Revolt was not as polished a work as The True and Only Heaven, but it was respectfully received and heavily promoted by the publishing establishment. William Powers of The Washington Post described it as "all over the intellectual magazines."

An awful lot of intellectuals relish such respectable Buchananism. It makes them feel superior to people who know and care about business. And it panders to their self-hatred. This year, however, it stopped being a self-indulgent cocktail party game and became a political movement.

In the short run, Buchananism poses problems for Republican leaders, who must deal with Buchanan's "brigades." Unfortunately, the GOP's current strategy seems to be to embrace as many Buchananite positions as possible, betraying their base to block a third-party challenge. (The litmus test is legal immigration.)

But Buchananism won't go away after this election. And in the long run, it poses a greater challenge to the divided left. It should force a great many "liberal" intellectuals to take their glib antiliberalism seriously–to examine all the conclusions that proceed from their trendy attacks on dynamism and cosmopolitan values.

Buchananism is a coherent ideology. It provides a unified vision of a static America, in which both social and economic institutions remain fixed through the exercise of rhetorical ostracism and government power–and in which nation and tribe are equally static. The two halves of this ideology cannot be separated. Viciously anti-cosmopolitan language about the consumers of foreign goods–politically essential to radical protectionism–cannot peacefully coexist with a cosmopolitan social regime that tolerates the consumption of unpopular cultural goods or minority lifestyles. Buchanan knows this. His intellectual allies, with the exception of Lasch, who is dead, generally haven't admitted it.

Buchanan's racially tinged language, his use of anti-Semitic code words, his defense of the Civil War South, his celebration of tribalism, his anti-gay attitudes, and his attacks on business "butchers," financial markets, legal immigration, and international trade are all part of the same world view. It is a world view that rejects as evil and treasonous what Frederick Turner has called "the universal solvents," the commerce and popular art that cross national boundaries, intermix cultures, and reveal a common humanity. It is a world view that condemns the pursuit of happiness–or even the pursuit of truth–when it creates socially disruptive change.

This static ideology requires regular denunciations of consumer choice, individual ambition, and anyone who turns his (or, worse, her) back on the old neighborhood.
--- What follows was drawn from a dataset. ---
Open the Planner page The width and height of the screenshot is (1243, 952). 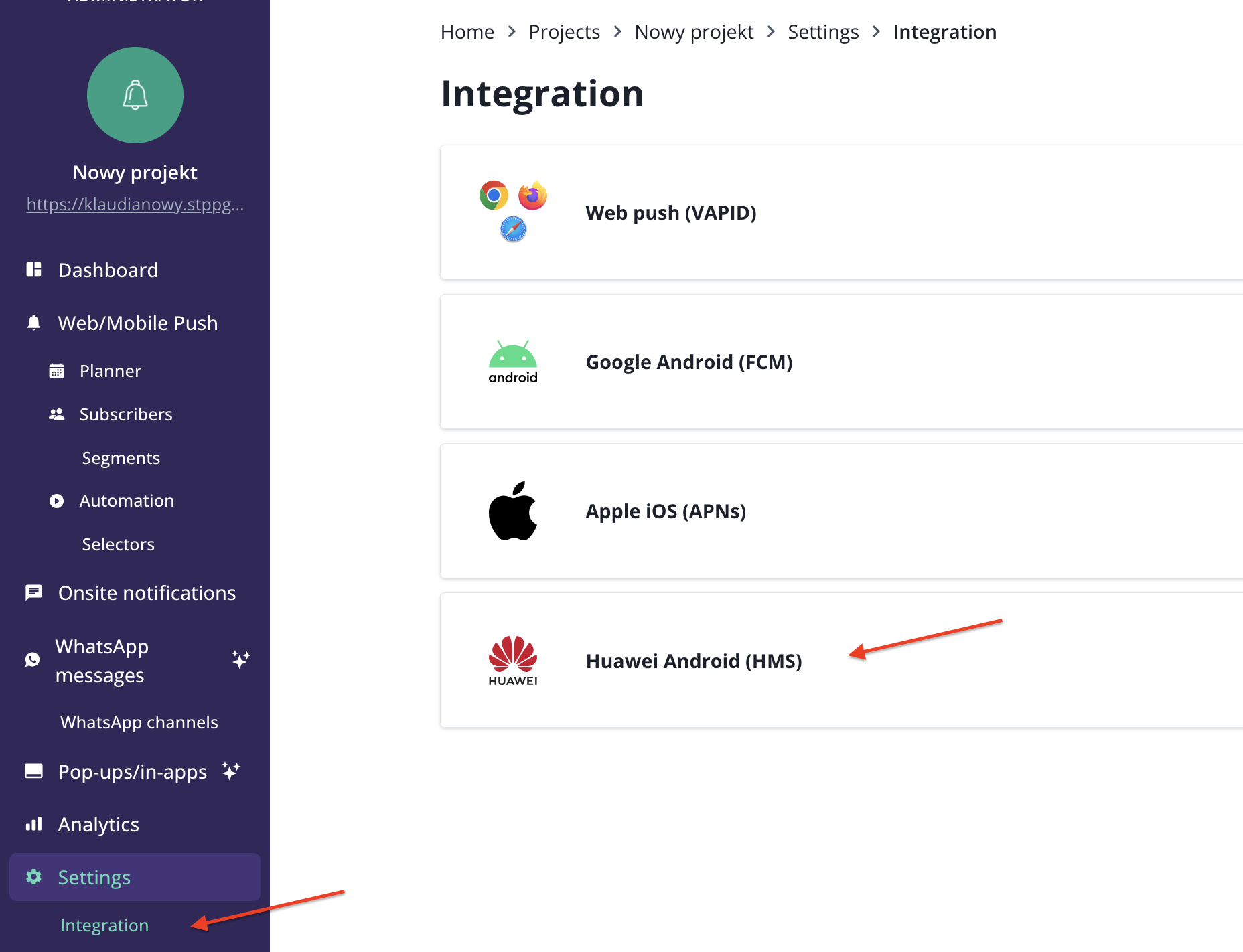tap(111, 371)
It relies on sweeping generalizations about the attitudes of broad classes of people. It inevitably divides the world into good and evil, our folks and theirs. It cannot achieve the control it craves any other way.

"The battle for the future," writes Buchanan, "will be as much a battle within the parties as it will be between the parties, a battle between the hired men of the Money Power who long ago abandoned as quaint but useless old ideas of nationhood–and populists, patriots and nationalists who want no part of Robert Rubin's world." Lasch said the same thing, to wide acclaim from the intellectual establishment. He just tactfully left names like "Rubin" out of it.

You cannot build a tolerant nation by denouncing people for working with their minds, traveling abroad, buying and selling financial capital, or simply expressing optimism about America's future. You cannot preach a politics of anti-cosmopolitan hate and expect it to stay safely contained within anti-business boundaries. Michael Lind will not get the America of his dreams, a dynamic culture complete with gay marriage and transracial mixing, by suggesting that everyone who supports international trade and large-scale immigration is an unpatriotic elitist looking for cheap household help.

Such sentiments are popular on the intellectual left, a way of sneering at trade and traders, of pretending to be one with "the people" while denouncing their taste for shopping malls and Japanese cars. But, as conservatives are fond of saying, ideas have consequences. And the most recent consequence of cheap antiliberalism is Pat Buchanan. It's time his intellectual allies owned up to their responsibility.